• [Problem description]
Exactly the lines from the start of the data below through the line that contains "Salud (663, 46)" are to be copied, with pictures left out.

• [Records to process]
►

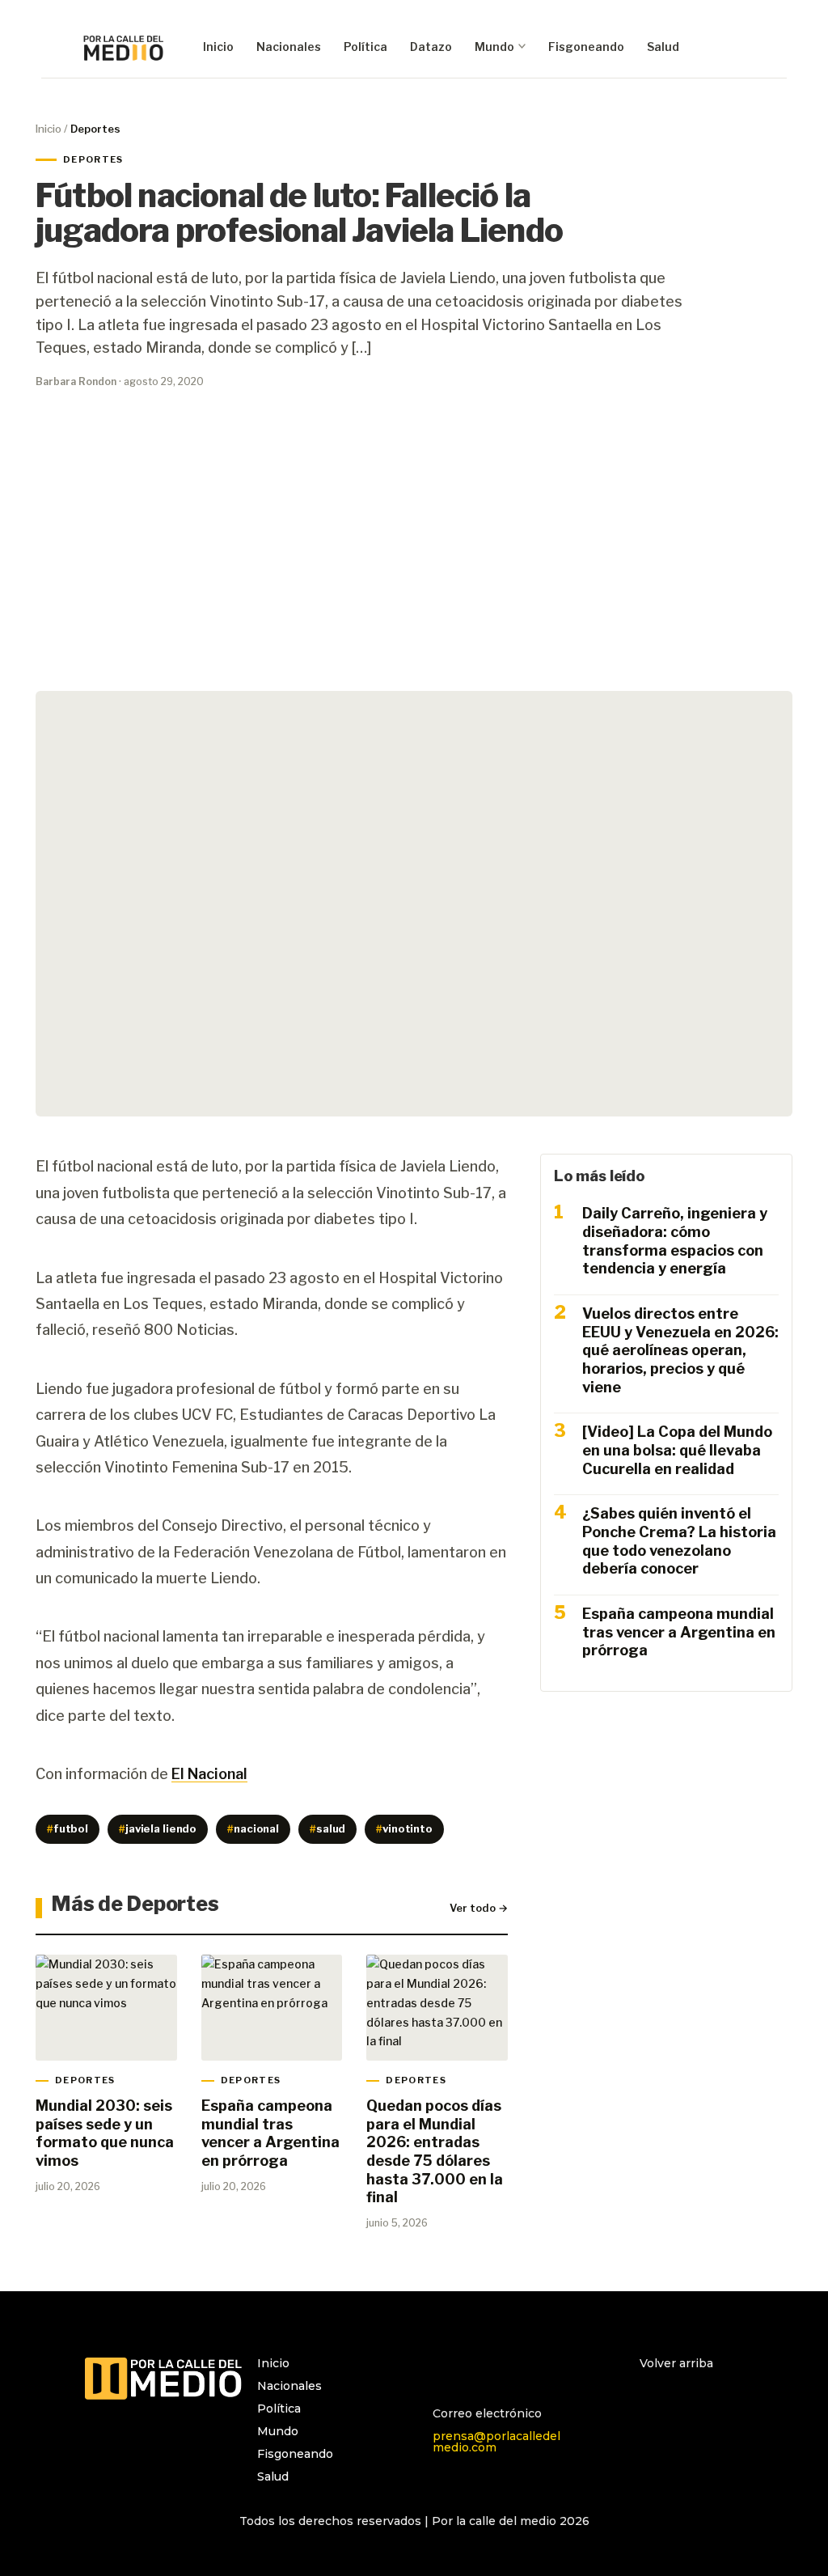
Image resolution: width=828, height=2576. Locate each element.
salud (327, 1828)
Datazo (431, 46)
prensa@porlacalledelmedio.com (496, 2442)
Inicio (218, 46)
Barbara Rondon (76, 381)
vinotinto (404, 1828)
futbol (67, 1828)
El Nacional (209, 1773)
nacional (253, 1828)
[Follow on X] (510, 2370)
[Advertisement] (414, 550)
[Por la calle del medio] (124, 47)
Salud (663, 46)
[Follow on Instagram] (445, 2370)
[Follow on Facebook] (478, 2370)
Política (365, 46)
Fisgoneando (586, 46)
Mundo (494, 46)
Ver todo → (479, 1907)
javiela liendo (157, 1828)
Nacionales (288, 46)
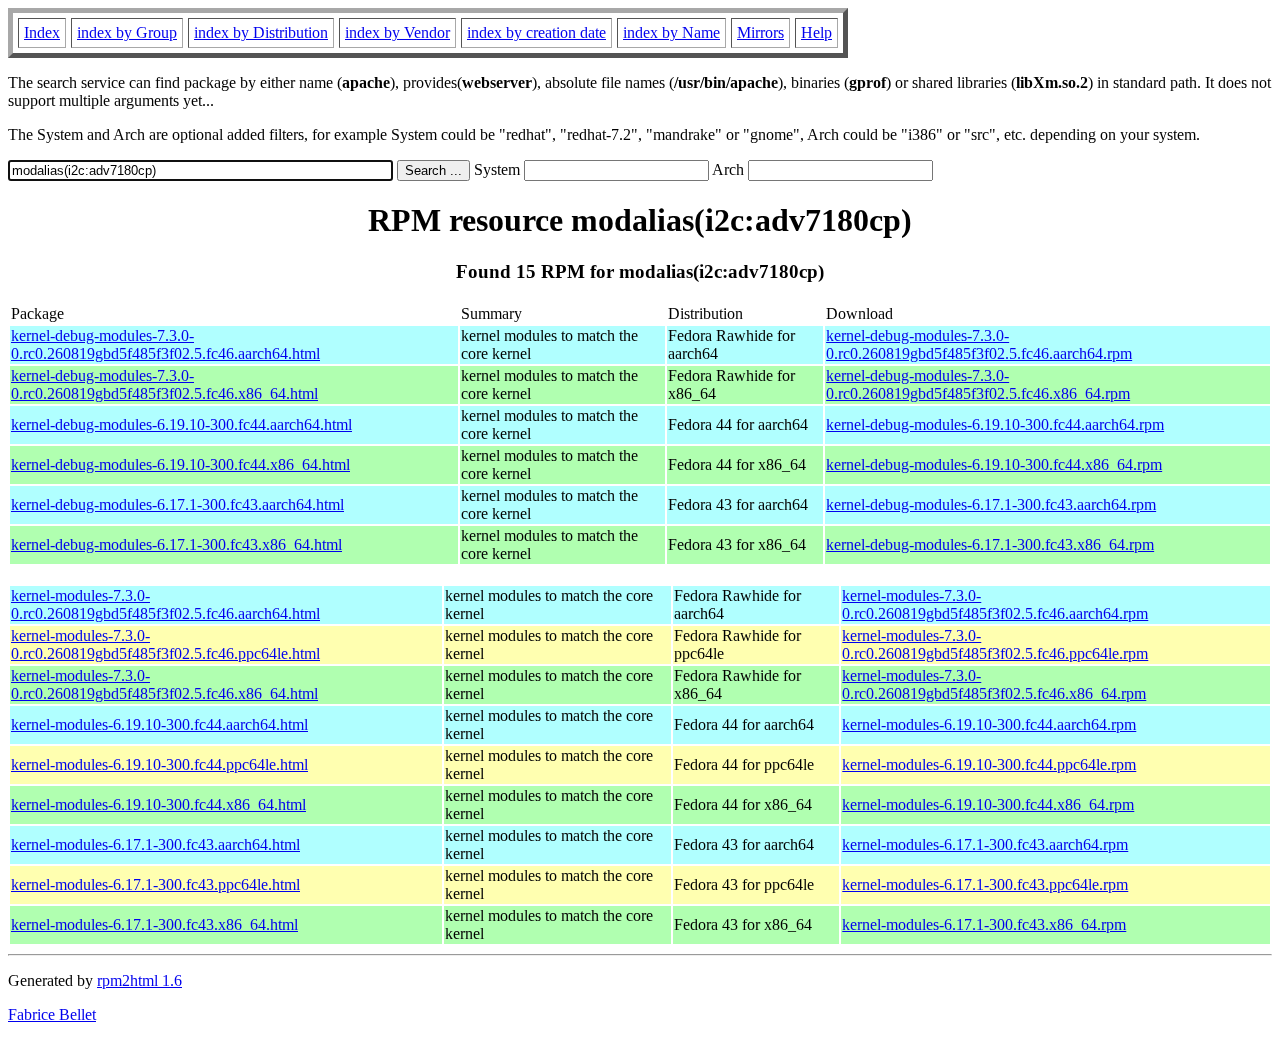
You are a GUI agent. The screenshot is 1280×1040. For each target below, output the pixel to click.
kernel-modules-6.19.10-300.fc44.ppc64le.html (159, 764)
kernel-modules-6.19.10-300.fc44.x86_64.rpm (988, 804)
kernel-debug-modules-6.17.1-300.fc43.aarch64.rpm (991, 504)
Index (42, 32)
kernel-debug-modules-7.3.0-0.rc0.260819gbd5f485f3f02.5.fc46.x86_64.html (164, 384)
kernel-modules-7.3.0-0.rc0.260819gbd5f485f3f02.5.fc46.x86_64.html (164, 684)
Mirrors (760, 32)
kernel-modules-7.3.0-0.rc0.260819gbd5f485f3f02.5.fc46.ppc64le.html (165, 644)
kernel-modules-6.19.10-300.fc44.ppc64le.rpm (989, 764)
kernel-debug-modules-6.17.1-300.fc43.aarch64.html (177, 504)
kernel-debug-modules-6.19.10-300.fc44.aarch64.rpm (995, 424)
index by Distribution (261, 32)
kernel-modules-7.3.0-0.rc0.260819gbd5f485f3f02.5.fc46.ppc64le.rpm (995, 644)
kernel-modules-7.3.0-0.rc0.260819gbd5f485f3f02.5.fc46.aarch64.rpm (995, 604)
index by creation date (536, 32)
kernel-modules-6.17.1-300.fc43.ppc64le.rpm (985, 884)
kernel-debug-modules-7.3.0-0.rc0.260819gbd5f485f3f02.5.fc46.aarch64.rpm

◄

• [Expected answer]
Image resolution: width=828, height=2576. Locate each element.
salud (327, 1828)
Datazo (431, 46)
prensa@porlacalledelmedio.com (496, 2442)
Inicio (218, 46)
Barbara Rondon (76, 381)
vinotinto (404, 1828)
futbol (67, 1828)
El Nacional (209, 1773)
nacional (253, 1828)
[Follow on X] (510, 2370)
[Advertisement] (414, 550)
[Por la calle del medio] (124, 47)
Salud (663, 46)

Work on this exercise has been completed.